At that time, I also gathered that there was something wrong with the way that woman on the wall looked. There was a reason my friends had a look about them when they exited my bathroom—a mix of wide-eyed astonishment and disgust. I guess I had a similar look whenever I laid eyes on the towel-bound woman. That woman I saw everyday when I went to brush my teeth with bubblegum flavored toothpaste. The way she looked at me sent an odd and unfamiliar feeling through the top of my head to the tips of my toes. The older I became, the more often I averted my eyes away from her seductive gaze. My younger brother and I would discuss our shared fear and disdain towards the woman on the wall.
Something about her terrified us and allured us at the same time. We didn’t know who we were laying our young eyes upon. All we knew was we couldn’t look at her in her towel and not be interested in what was lying underneath. My father was the one who eventually took the poster down, replacing it with one of his unassuming seascapes. Years later, by osmosis of culture and finally paying attention to my mother’s interests, I would learn that the woman on the wall was Marilyn Monroe. That was my introduction to Marilyn Monroe. Barely clothed in black and white, hung in front of the chipping green paint of my bathroom wall.

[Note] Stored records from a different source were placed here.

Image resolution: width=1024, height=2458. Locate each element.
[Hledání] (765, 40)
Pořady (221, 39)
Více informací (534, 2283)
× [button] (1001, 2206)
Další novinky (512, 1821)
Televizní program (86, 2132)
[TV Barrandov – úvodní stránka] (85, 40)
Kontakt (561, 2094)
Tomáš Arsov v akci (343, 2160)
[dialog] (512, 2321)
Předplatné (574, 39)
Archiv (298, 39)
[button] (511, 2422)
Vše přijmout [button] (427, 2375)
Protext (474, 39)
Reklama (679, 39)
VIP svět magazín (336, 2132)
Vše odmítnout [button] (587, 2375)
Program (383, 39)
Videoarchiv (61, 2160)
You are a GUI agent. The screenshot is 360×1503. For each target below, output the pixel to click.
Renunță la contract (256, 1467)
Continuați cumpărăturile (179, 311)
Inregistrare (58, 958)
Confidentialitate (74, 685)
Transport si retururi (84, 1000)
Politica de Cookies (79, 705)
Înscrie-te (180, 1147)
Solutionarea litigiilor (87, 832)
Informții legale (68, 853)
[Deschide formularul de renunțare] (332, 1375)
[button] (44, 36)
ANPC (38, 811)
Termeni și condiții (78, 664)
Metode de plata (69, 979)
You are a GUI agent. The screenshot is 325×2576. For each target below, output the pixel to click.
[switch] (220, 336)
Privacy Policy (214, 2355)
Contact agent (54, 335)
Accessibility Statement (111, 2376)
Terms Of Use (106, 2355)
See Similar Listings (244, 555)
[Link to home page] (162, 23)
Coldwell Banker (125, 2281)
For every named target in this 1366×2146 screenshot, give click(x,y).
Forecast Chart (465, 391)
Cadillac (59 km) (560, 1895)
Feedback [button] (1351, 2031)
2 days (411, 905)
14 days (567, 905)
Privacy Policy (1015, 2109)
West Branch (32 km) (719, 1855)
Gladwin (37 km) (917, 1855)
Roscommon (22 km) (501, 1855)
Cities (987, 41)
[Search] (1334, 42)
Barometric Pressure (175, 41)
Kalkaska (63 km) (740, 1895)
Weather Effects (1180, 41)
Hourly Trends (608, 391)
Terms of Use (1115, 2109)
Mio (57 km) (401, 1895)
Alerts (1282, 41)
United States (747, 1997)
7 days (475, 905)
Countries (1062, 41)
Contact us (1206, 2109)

It’s funny. Now when I step out of the shower on visits back home, I feel an absence in that bathroom. I wonder if my mother, the one who put that poster up in the first place, misses her presence like I do. I wonder if my mother liked stepping out of the shower and for one brief moment treating that poster as if it were a mirror. I wonder if my mother practiced Marilyn’s droopy eyed smile, trying to position her hands over her scratchy, bleach stained towel in the exact same way Marilyn had. I’d like to think so. I’d like to think of my mother and myself, both in front of our dusty, fingerprint smudged mirrors, doing what Marilyn had done time and time again—practice being Marilyn, practice being something, someone you are not and you never will be.
Just like my mother and me, in our failed bathroom mirror imitations, Marilyn Monroe was never really Marilyn Monroe. She was always Norma Jean Baker, she just did a better job of hiding that curly-topped brunette whose full cheeks and sad eyes still showed when she smiled for the cameras. Marilyn inherited her naturally dark hair, high set cheekbones, and downcast blue eyes from her mother. Marilyn’s mother, Gladys Pearl Baker, spent a majority of Marilyn’s life in and out of asylums and hospitals. Marilyn would follow suit in her mother’s struggle with mental health, struggling with depression, anxiety, and drug abuse, eventually being hospitalized for depression disguised as “exhaustion” in June of 1961. The passing of a month and a year from this hospitalization would find Marilyn dead of an overdose on barbiturates in her L.A home.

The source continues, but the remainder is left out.